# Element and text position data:
>>>

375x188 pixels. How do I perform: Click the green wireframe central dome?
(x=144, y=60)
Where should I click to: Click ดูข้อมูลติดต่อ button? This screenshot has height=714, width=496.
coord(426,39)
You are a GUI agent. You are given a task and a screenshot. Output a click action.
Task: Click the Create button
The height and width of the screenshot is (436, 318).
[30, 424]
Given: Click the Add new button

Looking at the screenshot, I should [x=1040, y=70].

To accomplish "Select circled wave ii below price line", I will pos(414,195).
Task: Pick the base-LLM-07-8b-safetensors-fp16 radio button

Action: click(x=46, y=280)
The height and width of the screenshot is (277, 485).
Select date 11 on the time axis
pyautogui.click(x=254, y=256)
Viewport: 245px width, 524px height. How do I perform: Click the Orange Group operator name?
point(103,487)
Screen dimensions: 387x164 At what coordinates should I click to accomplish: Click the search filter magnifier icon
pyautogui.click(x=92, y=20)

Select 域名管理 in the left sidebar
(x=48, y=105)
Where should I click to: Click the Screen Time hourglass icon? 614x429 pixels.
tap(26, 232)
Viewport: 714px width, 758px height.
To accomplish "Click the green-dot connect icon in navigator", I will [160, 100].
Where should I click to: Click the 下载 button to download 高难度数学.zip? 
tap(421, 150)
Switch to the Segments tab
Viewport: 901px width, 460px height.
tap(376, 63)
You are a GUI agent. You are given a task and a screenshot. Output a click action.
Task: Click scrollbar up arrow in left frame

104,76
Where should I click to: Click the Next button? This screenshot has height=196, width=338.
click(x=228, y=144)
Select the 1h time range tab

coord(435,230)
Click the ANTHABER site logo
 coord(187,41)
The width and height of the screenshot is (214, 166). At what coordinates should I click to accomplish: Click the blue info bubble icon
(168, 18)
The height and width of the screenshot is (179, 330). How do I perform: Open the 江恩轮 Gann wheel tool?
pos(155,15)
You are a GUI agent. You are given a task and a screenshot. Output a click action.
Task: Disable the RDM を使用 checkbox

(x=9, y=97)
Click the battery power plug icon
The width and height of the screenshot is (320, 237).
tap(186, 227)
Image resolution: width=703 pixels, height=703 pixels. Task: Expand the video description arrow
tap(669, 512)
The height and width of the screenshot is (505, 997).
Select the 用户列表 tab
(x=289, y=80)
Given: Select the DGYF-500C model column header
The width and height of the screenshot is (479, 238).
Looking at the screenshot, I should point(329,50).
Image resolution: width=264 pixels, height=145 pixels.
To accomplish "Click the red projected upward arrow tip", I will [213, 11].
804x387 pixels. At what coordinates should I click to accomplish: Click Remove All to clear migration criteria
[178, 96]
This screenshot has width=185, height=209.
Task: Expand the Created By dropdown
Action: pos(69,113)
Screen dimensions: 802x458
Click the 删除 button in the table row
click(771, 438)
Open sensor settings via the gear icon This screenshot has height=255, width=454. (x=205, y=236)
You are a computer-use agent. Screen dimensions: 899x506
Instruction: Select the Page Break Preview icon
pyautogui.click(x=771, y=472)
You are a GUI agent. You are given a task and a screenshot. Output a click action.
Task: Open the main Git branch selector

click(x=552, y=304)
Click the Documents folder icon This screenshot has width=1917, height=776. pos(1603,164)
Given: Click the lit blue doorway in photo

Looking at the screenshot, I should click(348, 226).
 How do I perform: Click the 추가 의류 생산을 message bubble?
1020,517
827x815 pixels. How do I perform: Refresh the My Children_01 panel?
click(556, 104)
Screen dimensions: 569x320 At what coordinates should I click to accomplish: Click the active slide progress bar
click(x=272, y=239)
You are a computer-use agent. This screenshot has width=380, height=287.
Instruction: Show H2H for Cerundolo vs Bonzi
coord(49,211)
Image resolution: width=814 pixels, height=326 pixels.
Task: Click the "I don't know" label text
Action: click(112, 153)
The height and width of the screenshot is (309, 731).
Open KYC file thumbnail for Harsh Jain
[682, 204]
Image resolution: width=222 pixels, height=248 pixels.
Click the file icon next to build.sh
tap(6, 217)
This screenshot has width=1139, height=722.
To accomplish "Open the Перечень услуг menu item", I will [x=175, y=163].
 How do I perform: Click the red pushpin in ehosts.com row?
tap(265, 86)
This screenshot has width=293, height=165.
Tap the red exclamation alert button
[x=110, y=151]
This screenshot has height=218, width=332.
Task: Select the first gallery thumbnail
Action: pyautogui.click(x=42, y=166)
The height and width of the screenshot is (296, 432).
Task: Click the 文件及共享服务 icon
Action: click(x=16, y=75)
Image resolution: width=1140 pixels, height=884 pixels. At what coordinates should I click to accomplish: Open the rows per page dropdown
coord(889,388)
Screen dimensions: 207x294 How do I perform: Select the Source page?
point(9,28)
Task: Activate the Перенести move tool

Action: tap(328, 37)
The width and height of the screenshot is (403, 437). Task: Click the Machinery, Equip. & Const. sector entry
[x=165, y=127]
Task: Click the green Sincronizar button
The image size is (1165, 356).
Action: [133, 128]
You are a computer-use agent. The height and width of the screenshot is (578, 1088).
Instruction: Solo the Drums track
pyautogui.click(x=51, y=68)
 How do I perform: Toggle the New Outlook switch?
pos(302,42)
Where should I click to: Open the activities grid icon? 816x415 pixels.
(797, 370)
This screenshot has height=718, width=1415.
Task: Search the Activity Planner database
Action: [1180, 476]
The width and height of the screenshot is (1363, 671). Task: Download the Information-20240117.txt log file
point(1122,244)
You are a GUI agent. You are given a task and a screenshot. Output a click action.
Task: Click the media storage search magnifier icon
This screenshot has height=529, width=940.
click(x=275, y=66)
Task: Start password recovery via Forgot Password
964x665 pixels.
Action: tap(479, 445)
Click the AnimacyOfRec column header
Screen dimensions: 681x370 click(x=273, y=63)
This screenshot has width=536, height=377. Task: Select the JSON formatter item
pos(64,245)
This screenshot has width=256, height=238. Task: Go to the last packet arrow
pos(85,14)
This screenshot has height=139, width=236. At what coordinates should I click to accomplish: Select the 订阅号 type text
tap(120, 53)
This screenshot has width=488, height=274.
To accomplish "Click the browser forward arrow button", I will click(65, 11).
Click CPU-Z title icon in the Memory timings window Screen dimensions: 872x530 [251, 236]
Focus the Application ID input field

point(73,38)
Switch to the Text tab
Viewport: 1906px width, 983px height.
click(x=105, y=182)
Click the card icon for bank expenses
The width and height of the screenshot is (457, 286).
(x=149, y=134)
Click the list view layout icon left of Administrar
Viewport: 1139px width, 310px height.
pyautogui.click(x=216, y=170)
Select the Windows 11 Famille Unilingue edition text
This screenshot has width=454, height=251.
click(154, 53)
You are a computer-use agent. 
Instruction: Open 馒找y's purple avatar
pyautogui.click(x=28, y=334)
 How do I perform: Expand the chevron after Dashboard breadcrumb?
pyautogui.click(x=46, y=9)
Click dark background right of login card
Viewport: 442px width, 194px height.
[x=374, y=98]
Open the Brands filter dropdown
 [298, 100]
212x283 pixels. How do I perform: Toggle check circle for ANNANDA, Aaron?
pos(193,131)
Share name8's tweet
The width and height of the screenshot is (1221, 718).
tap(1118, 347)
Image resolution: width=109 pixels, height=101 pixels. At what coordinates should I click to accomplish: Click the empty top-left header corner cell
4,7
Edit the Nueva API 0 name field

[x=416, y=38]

<<<

# WORK TO DO:
Rewrite all of the lines above, replacing "magnifier" with "magnifying glass" and leaving everything else unchanged.

# TASK ANSWER:
375x188 pixels. How do I perform: Click the green wireframe central dome?
(x=144, y=60)
Where should I click to: Click ดูข้อมูลติดต่อ button? This screenshot has height=714, width=496.
coord(426,39)
You are a GUI agent. You are given a task and a screenshot. Output a click action.
Task: Click the Create button
The height and width of the screenshot is (436, 318).
[30, 424]
Given: Click the Add new button

Looking at the screenshot, I should [x=1040, y=70].

To accomplish "Select circled wave ii below price line", I will pos(414,195).
Task: Pick the base-LLM-07-8b-safetensors-fp16 radio button

Action: click(x=46, y=280)
The height and width of the screenshot is (277, 485).
Select date 11 on the time axis
pyautogui.click(x=254, y=256)
Viewport: 245px width, 524px height. How do I perform: Click the Orange Group operator name?
point(103,487)
Screen dimensions: 387x164 At what coordinates should I click to accomplish: Click the search filter magnifying glass icon
pyautogui.click(x=92, y=20)

Select 域名管理 in the left sidebar
(x=48, y=105)
Where should I click to: Click the Screen Time hourglass icon? 614x429 pixels.
tap(26, 232)
Viewport: 714px width, 758px height.
To accomplish "Click the green-dot connect icon in navigator", I will [160, 100].
Where should I click to: Click the 下载 button to download 高难度数学.zip? 
tap(421, 150)
Switch to the Segments tab
Viewport: 901px width, 460px height.
tap(376, 63)
You are a GUI agent. You are given a task and a screenshot. Output a click action.
Task: Click scrollbar up arrow in left frame

104,76
Where should I click to: Click the Next button? This screenshot has height=196, width=338.
click(x=228, y=144)
Select the 1h time range tab

coord(435,230)
Click the ANTHABER site logo
 coord(187,41)
The width and height of the screenshot is (214, 166). At what coordinates should I click to accomplish: Click the blue info bubble icon
(168, 18)
The height and width of the screenshot is (179, 330). How do I perform: Open the 江恩轮 Gann wheel tool?
pos(155,15)
You are a GUI agent. You are given a task and a screenshot. Output a click action.
Task: Disable the RDM を使用 checkbox

(x=9, y=97)
Click the battery power plug icon
The width and height of the screenshot is (320, 237).
tap(186, 227)
Image resolution: width=703 pixels, height=703 pixels. Task: Expand the video description arrow
tap(669, 512)
The height and width of the screenshot is (505, 997).
Select the 用户列表 tab
(x=289, y=80)
Given: Select the DGYF-500C model column header
The width and height of the screenshot is (479, 238).
Looking at the screenshot, I should point(329,50).
Image resolution: width=264 pixels, height=145 pixels.
To accomplish "Click the red projected upward arrow tip", I will [213, 11].
804x387 pixels. At what coordinates should I click to accomplish: Click Remove All to clear migration criteria
[178, 96]
This screenshot has width=185, height=209.
Task: Expand the Created By dropdown
Action: pos(69,113)
Screen dimensions: 802x458
Click the 删除 button in the table row
click(771, 438)
Open sensor settings via the gear icon This screenshot has height=255, width=454. (x=205, y=236)
You are a computer-use agent. Screen dimensions: 899x506
Instruction: Select the Page Break Preview icon
pyautogui.click(x=771, y=472)
You are a GUI agent. You are given a task and a screenshot. Output a click action.
Task: Open the main Git branch selector

click(x=552, y=304)
Click the Documents folder icon This screenshot has width=1917, height=776. pos(1603,164)
Given: Click the lit blue doorway in photo

Looking at the screenshot, I should click(348, 226).
 How do I perform: Click the 추가 의류 생산을 message bubble?
1020,517
827x815 pixels. How do I perform: Refresh the My Children_01 panel?
click(556, 104)
Screen dimensions: 569x320 At what coordinates should I click to accomplish: Click the active slide progress bar
click(x=272, y=239)
You are a computer-use agent. This screenshot has width=380, height=287.
Instruction: Show H2H for Cerundolo vs Bonzi
coord(49,211)
Image resolution: width=814 pixels, height=326 pixels.
Task: Click the "I don't know" label text
Action: click(112, 153)
The height and width of the screenshot is (309, 731).
Open KYC file thumbnail for Harsh Jain
[682, 204]
Image resolution: width=222 pixels, height=248 pixels.
Click the file icon next to build.sh
tap(6, 217)
This screenshot has width=1139, height=722.
To accomplish "Open the Перечень услуг menu item", I will [x=175, y=163].
 How do I perform: Click the red pushpin in ehosts.com row?
tap(265, 86)
This screenshot has width=293, height=165.
Tap the red exclamation alert button
[x=110, y=151]
This screenshot has height=218, width=332.
Task: Select the first gallery thumbnail
Action: pyautogui.click(x=42, y=166)
The height and width of the screenshot is (296, 432).
Task: Click the 文件及共享服务 icon
Action: click(x=16, y=75)
Image resolution: width=1140 pixels, height=884 pixels. At what coordinates should I click to accomplish: Open the rows per page dropdown
coord(889,388)
Screen dimensions: 207x294 How do I perform: Select the Source page?
point(9,28)
Task: Activate the Перенести move tool

Action: tap(328, 37)
The width and height of the screenshot is (403, 437). Task: Click the Machinery, Equip. & Const. sector entry
[x=165, y=127]
Task: Click the green Sincronizar button
The image size is (1165, 356).
Action: [133, 128]
You are a computer-use agent. The height and width of the screenshot is (578, 1088).
Instruction: Solo the Drums track
pyautogui.click(x=51, y=68)
 How do I perform: Toggle the New Outlook switch?
pos(302,42)
Where should I click to: Open the activities grid icon? 816x415 pixels.
(797, 370)
This screenshot has height=718, width=1415.
Task: Search the Activity Planner database
Action: [1180, 476]
The width and height of the screenshot is (1363, 671). Task: Download the Information-20240117.txt log file
point(1122,244)
You are a GUI agent. You are given a task and a screenshot. Output a click action.
Task: Click the media storage search magnifying glass icon
This screenshot has height=529, width=940.
click(x=275, y=66)
Task: Start password recovery via Forgot Password
964x665 pixels.
Action: tap(479, 445)
Click the AnimacyOfRec column header
Screen dimensions: 681x370 click(x=273, y=63)
This screenshot has width=536, height=377. Task: Select the JSON formatter item
pos(64,245)
This screenshot has width=256, height=238. Task: Go to the last packet arrow
pos(85,14)
This screenshot has height=139, width=236. At what coordinates should I click to accomplish: Select the 订阅号 type text
tap(120, 53)
This screenshot has width=488, height=274.
To accomplish "Click the browser forward arrow button", I will click(65, 11).
Click CPU-Z title icon in the Memory timings window Screen dimensions: 872x530 [251, 236]
Focus the Application ID input field

point(73,38)
Switch to the Text tab
Viewport: 1906px width, 983px height.
click(x=105, y=182)
Click the card icon for bank expenses
The width and height of the screenshot is (457, 286).
(x=149, y=134)
Click the list view layout icon left of Administrar
Viewport: 1139px width, 310px height.
pyautogui.click(x=216, y=170)
Select the Windows 11 Famille Unilingue edition text
This screenshot has width=454, height=251.
click(154, 53)
You are a computer-use agent. 
Instruction: Open 馒找y's purple avatar
pyautogui.click(x=28, y=334)
 How do I perform: Expand the chevron after Dashboard breadcrumb?
pyautogui.click(x=46, y=9)
Click dark background right of login card
Viewport: 442px width, 194px height.
[x=374, y=98]
Open the Brands filter dropdown
 [298, 100]
212x283 pixels. How do I perform: Toggle check circle for ANNANDA, Aaron?
pos(193,131)
Share name8's tweet
The width and height of the screenshot is (1221, 718).
tap(1118, 347)
Image resolution: width=109 pixels, height=101 pixels. At what coordinates should I click to accomplish: Click the empty top-left header corner cell
4,7
Edit the Nueva API 0 name field

[x=416, y=38]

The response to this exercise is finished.